Era una di quelle partite in cui il pallone sembrava non voler entrare mai. Poi un lampo di genio: è il 10’ del secondo tempo, il 10 del Venezia stoppa e rovescia all’incrocio. Tutto col piede mancino. Non poteva scegliere momento migliore, Mattia Aramu.
Il suo gol impatta l'Ascoli, dà il la alla rimonta per 2-1, lancia la squadra dell'ex Zanetti al terzo posto in Serie B. E lascia spazio alle suggestioni: "Era per Diego?", si chiedono subito dalla tribuna. L'esultanza di Aramu non lo lascia intendere. Un gesto tecnico spontaneo, che lascia il segno più di tutte le iniziative ufficiali. Prima del fischio d’inizio anche il Penzo si era raccolto nel minuto di silenzio per Maradona. Perché il Pibe ha saputo lasciare il segno ovunque, perfino dove non giocò mai.
Mica solo nell’immaginario collettivo: era il 15 gennaio 1988 quando Diego, fresco del primo scudetto, incantò anche la città dei Dogi. Non al Penzo, né su un prato. È stato al Palasport dell’Arsenale, storico impianto del basket lagunare, dove Maradona scatenò il pubblico locale presente per il Calcetto dei Campioni. Un torneo su parquet. Poco cambia: lui si fece dare una pallina e, circondato da una schiera di ragazze pon-pon, fece il solito Diego. Palleggi tra i canestri che ancora oggi rimangono tra le mille e una leggende sul Diez.

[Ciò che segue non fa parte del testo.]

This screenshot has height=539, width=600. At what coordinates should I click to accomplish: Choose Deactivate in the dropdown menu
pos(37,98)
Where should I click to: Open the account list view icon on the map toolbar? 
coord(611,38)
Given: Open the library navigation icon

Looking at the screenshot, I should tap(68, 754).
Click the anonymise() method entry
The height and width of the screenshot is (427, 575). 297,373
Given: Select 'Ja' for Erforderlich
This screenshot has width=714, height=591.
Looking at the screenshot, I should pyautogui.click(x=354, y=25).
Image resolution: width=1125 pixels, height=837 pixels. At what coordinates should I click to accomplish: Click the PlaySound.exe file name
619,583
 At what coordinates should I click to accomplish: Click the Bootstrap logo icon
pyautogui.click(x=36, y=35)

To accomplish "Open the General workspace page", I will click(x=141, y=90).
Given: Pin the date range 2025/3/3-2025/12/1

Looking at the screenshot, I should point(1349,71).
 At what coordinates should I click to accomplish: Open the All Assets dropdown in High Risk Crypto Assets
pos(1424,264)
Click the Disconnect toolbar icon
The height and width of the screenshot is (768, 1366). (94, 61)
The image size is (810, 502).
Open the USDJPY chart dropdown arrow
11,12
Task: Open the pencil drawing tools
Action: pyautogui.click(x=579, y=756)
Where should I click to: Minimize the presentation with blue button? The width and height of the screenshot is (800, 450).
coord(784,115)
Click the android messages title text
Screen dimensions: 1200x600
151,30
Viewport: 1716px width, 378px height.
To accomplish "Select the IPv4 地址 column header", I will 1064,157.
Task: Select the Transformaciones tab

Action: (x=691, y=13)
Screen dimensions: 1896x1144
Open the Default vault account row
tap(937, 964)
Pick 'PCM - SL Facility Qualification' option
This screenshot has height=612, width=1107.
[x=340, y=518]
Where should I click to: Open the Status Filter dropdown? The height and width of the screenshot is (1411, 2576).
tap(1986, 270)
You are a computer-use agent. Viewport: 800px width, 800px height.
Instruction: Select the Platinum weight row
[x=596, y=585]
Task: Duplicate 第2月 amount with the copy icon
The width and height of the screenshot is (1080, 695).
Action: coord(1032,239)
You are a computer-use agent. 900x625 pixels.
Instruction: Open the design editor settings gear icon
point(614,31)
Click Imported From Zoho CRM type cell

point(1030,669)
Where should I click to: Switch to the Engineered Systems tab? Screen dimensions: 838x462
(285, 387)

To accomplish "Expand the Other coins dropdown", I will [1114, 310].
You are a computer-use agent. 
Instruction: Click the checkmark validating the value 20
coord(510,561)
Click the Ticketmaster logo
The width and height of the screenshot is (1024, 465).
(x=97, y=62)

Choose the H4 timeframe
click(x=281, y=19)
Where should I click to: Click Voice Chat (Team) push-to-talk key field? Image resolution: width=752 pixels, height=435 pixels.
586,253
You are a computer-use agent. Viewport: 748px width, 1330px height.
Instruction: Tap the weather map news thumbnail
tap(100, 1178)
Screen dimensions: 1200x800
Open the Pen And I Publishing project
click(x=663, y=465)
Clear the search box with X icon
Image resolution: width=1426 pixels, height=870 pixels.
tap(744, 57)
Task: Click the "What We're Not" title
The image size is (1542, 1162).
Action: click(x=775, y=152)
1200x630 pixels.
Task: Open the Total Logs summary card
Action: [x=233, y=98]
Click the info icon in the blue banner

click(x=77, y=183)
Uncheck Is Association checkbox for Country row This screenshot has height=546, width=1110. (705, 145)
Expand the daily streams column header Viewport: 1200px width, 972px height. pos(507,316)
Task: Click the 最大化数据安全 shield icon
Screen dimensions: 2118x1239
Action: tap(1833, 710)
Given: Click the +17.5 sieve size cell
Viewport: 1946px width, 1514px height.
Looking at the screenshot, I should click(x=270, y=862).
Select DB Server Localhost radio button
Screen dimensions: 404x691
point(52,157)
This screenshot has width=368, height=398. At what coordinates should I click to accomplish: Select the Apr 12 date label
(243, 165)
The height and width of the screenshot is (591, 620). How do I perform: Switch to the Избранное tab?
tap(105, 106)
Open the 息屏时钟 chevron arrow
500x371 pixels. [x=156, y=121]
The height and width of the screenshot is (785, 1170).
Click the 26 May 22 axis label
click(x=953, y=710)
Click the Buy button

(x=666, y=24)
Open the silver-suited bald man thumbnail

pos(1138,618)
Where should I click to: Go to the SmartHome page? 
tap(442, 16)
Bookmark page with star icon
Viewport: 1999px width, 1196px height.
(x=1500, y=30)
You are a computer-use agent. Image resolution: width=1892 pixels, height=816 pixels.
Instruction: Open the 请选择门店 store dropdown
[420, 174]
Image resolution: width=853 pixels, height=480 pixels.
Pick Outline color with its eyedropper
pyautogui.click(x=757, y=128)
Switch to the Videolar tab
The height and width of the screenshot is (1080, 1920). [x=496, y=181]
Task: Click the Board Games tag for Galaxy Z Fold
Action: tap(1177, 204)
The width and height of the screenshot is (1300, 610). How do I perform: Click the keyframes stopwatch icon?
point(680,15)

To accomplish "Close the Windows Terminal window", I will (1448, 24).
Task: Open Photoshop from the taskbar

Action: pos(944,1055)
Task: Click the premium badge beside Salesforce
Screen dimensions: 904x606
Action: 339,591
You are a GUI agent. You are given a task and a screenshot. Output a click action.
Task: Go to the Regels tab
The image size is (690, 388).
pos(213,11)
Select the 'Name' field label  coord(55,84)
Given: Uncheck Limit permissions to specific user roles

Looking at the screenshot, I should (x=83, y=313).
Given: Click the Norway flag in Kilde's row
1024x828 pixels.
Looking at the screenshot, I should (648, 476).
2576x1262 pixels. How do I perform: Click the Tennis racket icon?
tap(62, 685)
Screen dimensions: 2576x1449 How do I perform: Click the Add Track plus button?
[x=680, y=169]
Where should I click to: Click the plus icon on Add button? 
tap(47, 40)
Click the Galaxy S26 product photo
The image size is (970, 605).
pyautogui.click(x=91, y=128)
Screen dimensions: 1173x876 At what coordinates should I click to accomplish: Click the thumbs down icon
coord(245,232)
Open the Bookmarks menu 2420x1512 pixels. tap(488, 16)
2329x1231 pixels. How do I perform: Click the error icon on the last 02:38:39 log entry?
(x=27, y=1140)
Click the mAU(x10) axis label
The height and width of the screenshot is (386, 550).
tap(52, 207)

Il Venezia all’epoca doveva ancora ritrovare la Serie B. Lì, un po’ di Maradona lo avrebbe portato Ciccio Romano, centrocampista del Napoli dello scudetto e in arancioneroverde dal 1991 al ’93. E un po’ di più ancora lo portò Recoba, dieci anni dopo lo show dell'argentino: se Venezia ha mai avuto il suo Diego, dicono i tifosi ancora oggi, riguardate le magie del Chino.
Credits foto: Mario Spessotto
Così oggi i pochi presenti sugli spalti ne cercavano una nuova, con l'ostinazione di una prima volta amara. L'hanno trovata con Aramu: per un attimo, soltanto per un attimo, quel 10 sulla maglia vale ogni cosa.